Tuesday, March 24, 2009


"I don't know no shame, I feel no pain, I can't see the flame."
-- "Mandinka," Sinead O'Connor

I'll never forget the first time ever I saw her face. University of Florida, 1988, on 120 Minutes, a late-Sunday night MTV program dedicated to airing alternative music videos that the network wouldn't have been caught dead airing any other time. There she was, bald and beautiful, wielding her guitar like a weapon of mass destruction, wailing at the top of her lungs. What she was going on about, I had no idea, but she spoke to me. Tracy Chapman and Toni Childs released equally brilliant debut albums that year, but I found myself rooting for Sinead and The Lion And The Cobra more than the others.

Then something happened on the way to greatness. Sinead went a little bit crazy and lost her focus. Or maybe she was bonkers all along and that's why The Lion And The Cobra was so great and unusual. I Do Not Want What I Haven't Got and its worldwide No. 1 single, "Nothing Compares 2 U," were worthy follow-ups, but by then the magic was starting to fade. Fueding with the Pope, ripping up his photo on Saturday Night Live and releasing a covers album three records into her career were probably not the smartest choices. Neither were the short-lived forays into lesbianism and the priesthood.

She still sporadically produces great music -- such as the 2005 CD of reggae covers, Throw Down Your Arms -- but if she'd continued on the edgy rock & roll musical path she started on, today we'd probably be mentioning her in the same breath as Bjork and PJ Harvey. I think it's time for her to kiss the covers albums and the dull Irish-folkie thing goodbye, record a kick-ass electro-rock CD with Kleerup and Stuart Price, and just shut up and sing.

Monday, March 23, 2009


This morning I was reading one of my favorite weekly blogs, Chartwatch by James Masterton, which provides commentary on the UK music charts for Yahoo, and James said something that I found more than a little disturbing. Citing the middling chart performance of the new Pet Shop Boys single, "Love Etc.," a No. 14 debut this week, as well as the short life span of all the duo's recent singles and albums, he wondered aloud if it's not time for them to call it a day. Ditto Depeche Mode -- he's even dubbed this past-their-prime career phase "Depeche Mode syndrome" -- and other artists who are, at this point in their careers, preaching to the choir only. "You have to wonder why they continue to bother?" he asked.

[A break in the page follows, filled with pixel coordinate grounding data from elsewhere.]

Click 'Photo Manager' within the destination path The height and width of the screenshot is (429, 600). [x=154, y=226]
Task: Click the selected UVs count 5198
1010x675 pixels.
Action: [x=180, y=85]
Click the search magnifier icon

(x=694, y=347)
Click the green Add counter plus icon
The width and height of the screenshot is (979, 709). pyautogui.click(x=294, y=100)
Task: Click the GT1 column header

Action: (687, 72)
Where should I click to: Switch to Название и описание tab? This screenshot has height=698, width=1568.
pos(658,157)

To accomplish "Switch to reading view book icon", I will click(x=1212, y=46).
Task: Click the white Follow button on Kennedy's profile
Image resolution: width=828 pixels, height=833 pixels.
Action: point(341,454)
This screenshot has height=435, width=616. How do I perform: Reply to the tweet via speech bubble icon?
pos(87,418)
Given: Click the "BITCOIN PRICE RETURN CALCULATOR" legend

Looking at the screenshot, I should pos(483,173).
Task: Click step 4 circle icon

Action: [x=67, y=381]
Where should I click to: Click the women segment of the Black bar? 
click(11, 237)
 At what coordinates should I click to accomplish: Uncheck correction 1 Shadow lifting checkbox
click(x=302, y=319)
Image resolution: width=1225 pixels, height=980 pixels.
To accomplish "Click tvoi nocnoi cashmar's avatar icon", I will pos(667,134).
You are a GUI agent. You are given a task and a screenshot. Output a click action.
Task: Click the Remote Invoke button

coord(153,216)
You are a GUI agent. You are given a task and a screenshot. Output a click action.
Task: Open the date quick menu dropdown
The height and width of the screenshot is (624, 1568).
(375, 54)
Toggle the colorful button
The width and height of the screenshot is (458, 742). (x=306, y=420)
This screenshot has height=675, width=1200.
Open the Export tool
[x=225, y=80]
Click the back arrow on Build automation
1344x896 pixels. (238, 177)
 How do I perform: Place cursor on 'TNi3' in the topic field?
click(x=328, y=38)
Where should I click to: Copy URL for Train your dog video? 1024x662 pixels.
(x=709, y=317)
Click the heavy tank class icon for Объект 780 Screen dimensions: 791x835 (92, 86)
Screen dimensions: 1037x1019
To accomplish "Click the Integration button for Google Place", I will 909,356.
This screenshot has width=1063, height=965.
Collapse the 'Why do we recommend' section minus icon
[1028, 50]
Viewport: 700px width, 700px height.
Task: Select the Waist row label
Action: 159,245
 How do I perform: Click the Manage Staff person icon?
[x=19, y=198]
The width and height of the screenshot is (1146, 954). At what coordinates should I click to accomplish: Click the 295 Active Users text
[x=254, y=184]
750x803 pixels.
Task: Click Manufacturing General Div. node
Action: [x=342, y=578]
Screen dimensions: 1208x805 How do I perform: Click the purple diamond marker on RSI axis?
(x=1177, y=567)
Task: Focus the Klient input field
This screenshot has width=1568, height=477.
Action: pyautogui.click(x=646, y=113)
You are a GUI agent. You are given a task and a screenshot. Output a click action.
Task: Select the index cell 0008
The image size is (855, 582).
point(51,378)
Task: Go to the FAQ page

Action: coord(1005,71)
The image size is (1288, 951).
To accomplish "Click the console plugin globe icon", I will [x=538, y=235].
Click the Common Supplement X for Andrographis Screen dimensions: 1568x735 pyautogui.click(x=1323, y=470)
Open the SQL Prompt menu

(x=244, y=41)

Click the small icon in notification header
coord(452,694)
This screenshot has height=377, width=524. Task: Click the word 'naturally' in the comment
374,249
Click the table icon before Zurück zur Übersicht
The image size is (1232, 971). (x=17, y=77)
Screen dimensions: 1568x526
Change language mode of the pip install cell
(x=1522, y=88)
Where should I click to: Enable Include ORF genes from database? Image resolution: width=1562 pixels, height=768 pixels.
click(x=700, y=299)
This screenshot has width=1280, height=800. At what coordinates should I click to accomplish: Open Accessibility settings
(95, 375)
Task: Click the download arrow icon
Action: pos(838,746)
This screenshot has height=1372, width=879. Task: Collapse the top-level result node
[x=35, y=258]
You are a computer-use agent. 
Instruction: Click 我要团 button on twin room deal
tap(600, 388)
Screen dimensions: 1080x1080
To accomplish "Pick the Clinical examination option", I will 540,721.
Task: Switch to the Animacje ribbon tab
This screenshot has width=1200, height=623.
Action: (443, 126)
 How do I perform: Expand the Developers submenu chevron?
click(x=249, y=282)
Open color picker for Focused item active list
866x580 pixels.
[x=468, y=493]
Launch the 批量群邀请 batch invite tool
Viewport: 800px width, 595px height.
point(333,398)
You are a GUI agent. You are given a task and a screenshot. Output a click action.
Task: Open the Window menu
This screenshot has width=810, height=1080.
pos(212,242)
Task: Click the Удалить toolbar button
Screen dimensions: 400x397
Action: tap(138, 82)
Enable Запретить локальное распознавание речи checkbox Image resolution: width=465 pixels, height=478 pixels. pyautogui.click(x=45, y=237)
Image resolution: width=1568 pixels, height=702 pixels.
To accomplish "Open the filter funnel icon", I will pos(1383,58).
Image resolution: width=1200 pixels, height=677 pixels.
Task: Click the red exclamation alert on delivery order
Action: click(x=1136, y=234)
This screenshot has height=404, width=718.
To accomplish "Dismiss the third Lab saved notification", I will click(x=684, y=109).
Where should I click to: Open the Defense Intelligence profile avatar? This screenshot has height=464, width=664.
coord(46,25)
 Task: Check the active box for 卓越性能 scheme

Actually, James, I don't. Especially when sufferers of the dreaded Depeche Mode syndrome continue to create music as fresh and inspired as PSB's Yes; Depeche Mode's latest single, "Wrong"; Cyndi Lauper's Bring Ya To The Brink and Alison Moyet's The Turn. If all I had to look forward to was Rihanna's next hit or the latest overrated single from Lady Gaga, I'd become that thing I've always feared most: a middle-age guy obsessed with retro tunes from my glorious misspent youth. I'm grateful that chart success is not the only motivator because if it were, we wouldn't have the possibility that someday R.E.M. or Morrissey might record an album that makes me love them again (as PSB have just done). And what if movie directors felt the same way? We wouldn't have had Roman Polanski's Oscar-winning The Pianist in 2002; Todd Haynes would have given up several movies ago; and there'd be no chance that someday Woody Allen will truly get his groove back (he's getting there, but be patient, not yet).

James's words make him sound like a guy who has no respect for artistry, and I am absolutely certain that with James that is not the case. One presumes the reason why some artists continue to make records long after the The Top 10 and chart longevity have begun to elude them is because of an addiction to creative expression. Annie Lennox hinted at this in a recent interview with Jonathan Ross in which she said that the one thing she wishes she had more hours in the day to do is spend time in the recording studio. Spoken like a woman who couldn't care less that she hasn't had a Top 10 single since 1995.

Considering that musicians make most of their big bucks from touring, merchandising, licensing and endorsements, for artists who have no trouble launching sell-out tours and making money in non-recording ventures, going into the studio and creating new music is largely a labor of love. It's not all about the benjamins.

Although one cannot say that about Smashing Pumpkins, who disbanded at the dawn of the '00s because they couldn't bear to compete with the Britneys and 'N Syncs of the world. Billy Joel retired from pop after releasing 1993's The River Of Dreams in order to focus on non-pop ventures, so that at least when his sales began to slip, he'd have a good excuse. And where in the world is David Bowie? I haven't heard a peep out of him since 2003's Reality. On the flip side, no one in my house is dying to hear new music from Paul McCartney or Stevie Wonder. Sometimes the best way to preserve your legacy is to let it be.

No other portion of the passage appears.